South Sudan has announced that it will import essential oil supplies through Djibouti and Kenyan ports instead of using Port Sudan due to ongoing conflict.

Minister of Petroleum, Puot Kang Chuol, stated during a press briefing that the Ministry, with the approval of the cabinet and the country’s top leadership, including President Salva Kiir and First Vice President Riek Machar, has formed an Emergency Response Team.

“The Emergency Response Team, guided by a well-defined and structured contingency plan, will proactively mitigate the impact of the fighting in Sudan by rerouting all logistics and transportation of critical materials, chemicals, and equipment,” said Minister Chuol.

He emphasized that the crisis has caused mild disruptions in the logistics and transportation of essential supplies to South Sudan’s oilfields through Port Sudan.

“To avoid delivery disruptions, especially of chemicals used in production, we have decided to import essential supplies through the Mombasa port in Kenya.
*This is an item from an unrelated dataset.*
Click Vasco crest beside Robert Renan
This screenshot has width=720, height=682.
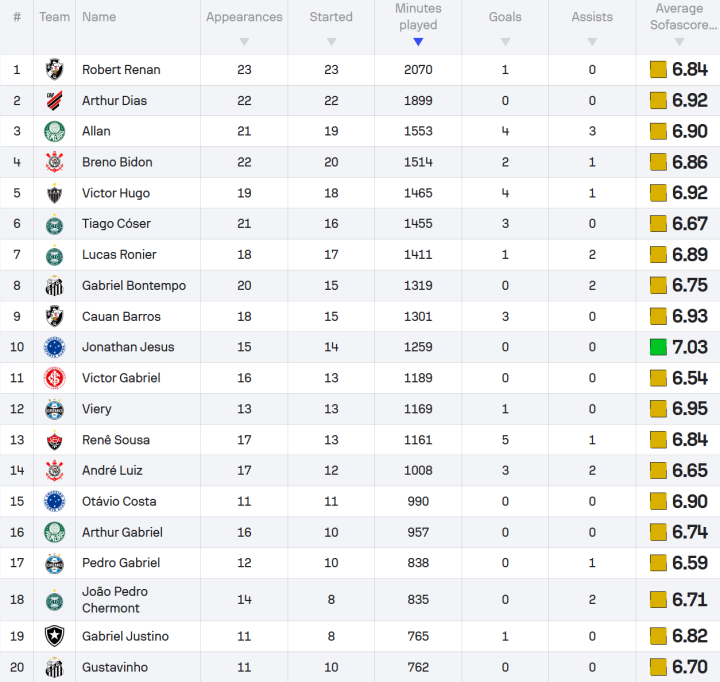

We are also exploring the utilization of Djibouti’s port,” explained Chuol.

The minister assured that the current inventories of critical materials, chemicals, and equipment in the oilfields are sufficient to sustain smooth production and exportation of crude oil for the next three months. The Emergency Response Team is actively working with stakeholders and their Sudanese counterparts to ensure uninterrupted crude oil production in South Sudan amidst the ongoing conflict.

Chuol further reassured that all oilfield facilities, including pipelines, pump stations, field processing facilities, field surface facilities, and the export marine terminal in Sudan, are well-protected and safe from damage. South Sudan continues to produce and export an average of 169,140.81 barrels of crude oil per day from its oilfields.
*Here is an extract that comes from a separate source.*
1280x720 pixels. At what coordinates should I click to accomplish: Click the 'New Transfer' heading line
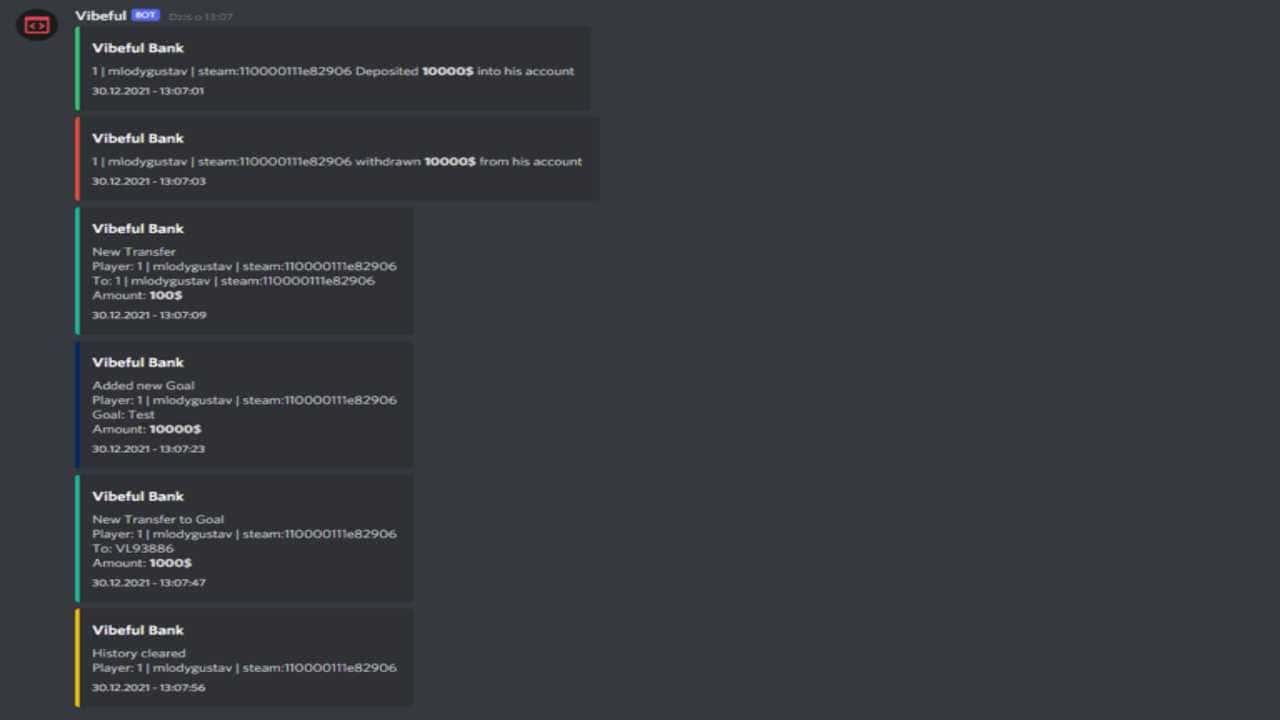pos(134,252)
The Emergency Response Team maintains constant communication and cooperation with relevant authorities at the Port of Mombasa in Kenya and the Port of Djibouti to ensure timely clearance and transportation of critical materials, chemicals, and equipment destined for South Sudan’s oilfield activities, if any are present at those ports.

Given South Sudan’s heavy reliance on oil revenue to finance its annual fiscal expenditure, the country is currently facing economic challenges. The crisis in Sudan arose from major disagreements between the Sudan Army Force and the Rapid Support Force (RSF), particularly regarding the integration of the RSF into the army.

In a separate but related matter, South Sudan’s Minister of Presidential Affairs, Barnaba Marial Benjamin, urged investors to consider opportunities in the country. He highlighted the vast natural resources available, which could benefit South Sudan, the region, and beyond.

“The country is endowed with enormous natural resources such as oil, gold, copper, iron, uranium, and fertile land. Over 20 types of minerals can be found here—gold, copper, iron, uranium, you name it,” Minister Benjamin declared on behalf of President Kiir during the opening of the Oil and Power Conference in Juba.

He encouraged investors to harness the country’s agricultural potential and warmly welcomed them. Benjamin emphasized the conference’s aim to attract national, regional, and international investors interested in exploring opportunities in upstream and midstream sectors, mining, power generation and distribution, services, and infrastructure.